Task: The required output is a number: how many lines of the data below include the string "computer".

※ ※ ※

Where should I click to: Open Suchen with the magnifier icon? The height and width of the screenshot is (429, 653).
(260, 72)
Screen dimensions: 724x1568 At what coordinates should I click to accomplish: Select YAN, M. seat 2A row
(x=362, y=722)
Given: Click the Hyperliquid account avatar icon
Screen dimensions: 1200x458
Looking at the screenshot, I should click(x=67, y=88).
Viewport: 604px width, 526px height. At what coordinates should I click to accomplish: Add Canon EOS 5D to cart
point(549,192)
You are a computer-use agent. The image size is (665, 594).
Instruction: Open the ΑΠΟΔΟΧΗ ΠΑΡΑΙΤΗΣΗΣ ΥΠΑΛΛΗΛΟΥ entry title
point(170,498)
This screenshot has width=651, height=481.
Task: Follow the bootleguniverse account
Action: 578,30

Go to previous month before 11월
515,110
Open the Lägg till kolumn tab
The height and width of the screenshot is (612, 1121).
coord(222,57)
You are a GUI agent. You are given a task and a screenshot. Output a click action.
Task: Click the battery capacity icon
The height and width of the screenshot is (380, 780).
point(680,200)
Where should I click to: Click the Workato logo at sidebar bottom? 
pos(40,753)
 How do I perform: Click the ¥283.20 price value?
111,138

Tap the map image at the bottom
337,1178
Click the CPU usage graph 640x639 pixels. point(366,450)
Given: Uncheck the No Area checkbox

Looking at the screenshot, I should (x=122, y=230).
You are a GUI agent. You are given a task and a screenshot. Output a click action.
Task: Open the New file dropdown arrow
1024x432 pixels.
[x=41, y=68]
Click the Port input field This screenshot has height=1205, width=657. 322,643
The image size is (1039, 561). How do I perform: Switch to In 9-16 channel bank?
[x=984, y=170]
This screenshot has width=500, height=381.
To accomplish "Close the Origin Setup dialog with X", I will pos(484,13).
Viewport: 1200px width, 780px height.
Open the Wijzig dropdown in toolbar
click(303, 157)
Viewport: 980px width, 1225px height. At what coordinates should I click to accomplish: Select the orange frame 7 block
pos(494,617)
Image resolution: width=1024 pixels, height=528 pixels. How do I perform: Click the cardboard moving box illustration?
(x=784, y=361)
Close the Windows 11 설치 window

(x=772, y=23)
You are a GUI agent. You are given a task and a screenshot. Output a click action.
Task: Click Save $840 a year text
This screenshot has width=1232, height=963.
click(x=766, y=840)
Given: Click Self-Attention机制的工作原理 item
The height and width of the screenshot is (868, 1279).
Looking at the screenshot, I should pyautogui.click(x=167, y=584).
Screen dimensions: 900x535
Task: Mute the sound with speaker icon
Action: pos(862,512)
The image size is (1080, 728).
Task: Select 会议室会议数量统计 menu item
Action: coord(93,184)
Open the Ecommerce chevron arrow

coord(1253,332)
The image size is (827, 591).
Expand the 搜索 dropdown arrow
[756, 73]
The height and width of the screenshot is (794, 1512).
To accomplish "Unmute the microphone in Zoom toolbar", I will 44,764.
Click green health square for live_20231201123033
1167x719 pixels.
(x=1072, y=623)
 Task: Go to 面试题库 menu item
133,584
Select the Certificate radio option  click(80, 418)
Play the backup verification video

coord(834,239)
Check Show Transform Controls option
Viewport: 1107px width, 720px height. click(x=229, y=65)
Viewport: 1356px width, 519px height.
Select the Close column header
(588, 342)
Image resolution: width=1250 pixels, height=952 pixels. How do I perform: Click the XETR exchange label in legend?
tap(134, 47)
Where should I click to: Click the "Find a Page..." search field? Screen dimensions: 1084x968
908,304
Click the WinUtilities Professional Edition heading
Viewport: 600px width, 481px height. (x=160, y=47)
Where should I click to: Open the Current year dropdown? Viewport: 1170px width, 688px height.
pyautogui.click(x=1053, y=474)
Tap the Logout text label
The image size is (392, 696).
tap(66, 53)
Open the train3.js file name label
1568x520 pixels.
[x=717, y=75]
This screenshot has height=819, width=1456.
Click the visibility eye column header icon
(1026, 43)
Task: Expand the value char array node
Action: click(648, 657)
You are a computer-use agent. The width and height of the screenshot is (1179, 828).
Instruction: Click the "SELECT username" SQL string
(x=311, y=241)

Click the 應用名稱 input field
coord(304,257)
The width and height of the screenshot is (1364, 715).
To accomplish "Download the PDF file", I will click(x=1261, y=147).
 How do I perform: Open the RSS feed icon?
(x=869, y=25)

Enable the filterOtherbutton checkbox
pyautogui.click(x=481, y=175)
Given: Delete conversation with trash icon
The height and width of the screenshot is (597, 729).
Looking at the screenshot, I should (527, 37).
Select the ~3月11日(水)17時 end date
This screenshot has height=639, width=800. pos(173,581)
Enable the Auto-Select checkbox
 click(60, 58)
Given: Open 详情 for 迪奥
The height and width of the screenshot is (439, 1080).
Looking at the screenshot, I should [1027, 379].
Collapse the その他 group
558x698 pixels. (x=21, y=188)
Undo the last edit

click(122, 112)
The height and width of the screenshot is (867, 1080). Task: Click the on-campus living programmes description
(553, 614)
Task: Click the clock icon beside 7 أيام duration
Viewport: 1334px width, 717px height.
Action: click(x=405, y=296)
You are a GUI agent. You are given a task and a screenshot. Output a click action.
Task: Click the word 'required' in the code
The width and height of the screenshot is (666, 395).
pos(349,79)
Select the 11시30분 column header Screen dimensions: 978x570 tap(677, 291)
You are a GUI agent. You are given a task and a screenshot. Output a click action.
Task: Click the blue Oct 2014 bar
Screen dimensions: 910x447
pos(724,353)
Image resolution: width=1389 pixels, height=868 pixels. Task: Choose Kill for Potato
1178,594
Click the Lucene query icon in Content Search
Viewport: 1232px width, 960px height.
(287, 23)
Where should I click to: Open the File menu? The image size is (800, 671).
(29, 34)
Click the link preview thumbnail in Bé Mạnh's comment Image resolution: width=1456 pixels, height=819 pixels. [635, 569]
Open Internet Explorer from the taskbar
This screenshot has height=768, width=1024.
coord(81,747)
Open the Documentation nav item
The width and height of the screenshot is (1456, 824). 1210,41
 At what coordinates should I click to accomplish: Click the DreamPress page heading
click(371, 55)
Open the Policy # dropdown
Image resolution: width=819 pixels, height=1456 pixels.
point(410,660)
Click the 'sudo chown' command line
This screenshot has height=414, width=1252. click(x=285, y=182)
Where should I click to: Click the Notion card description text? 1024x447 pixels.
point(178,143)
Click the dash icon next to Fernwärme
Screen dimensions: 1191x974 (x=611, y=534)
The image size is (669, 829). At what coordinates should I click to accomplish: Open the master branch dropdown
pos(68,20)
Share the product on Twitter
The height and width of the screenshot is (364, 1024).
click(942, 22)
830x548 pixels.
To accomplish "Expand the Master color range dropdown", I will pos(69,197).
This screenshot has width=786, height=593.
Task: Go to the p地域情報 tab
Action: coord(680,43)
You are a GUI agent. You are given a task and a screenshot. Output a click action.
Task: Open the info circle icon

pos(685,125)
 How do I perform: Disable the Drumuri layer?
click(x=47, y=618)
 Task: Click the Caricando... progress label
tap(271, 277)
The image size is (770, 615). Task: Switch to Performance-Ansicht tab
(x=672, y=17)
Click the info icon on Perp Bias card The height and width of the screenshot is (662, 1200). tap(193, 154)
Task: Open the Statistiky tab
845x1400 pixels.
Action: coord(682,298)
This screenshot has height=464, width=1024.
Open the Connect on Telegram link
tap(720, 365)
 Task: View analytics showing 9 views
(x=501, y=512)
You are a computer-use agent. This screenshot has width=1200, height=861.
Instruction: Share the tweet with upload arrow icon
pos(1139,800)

※ ※ ※

Exercise solution: 3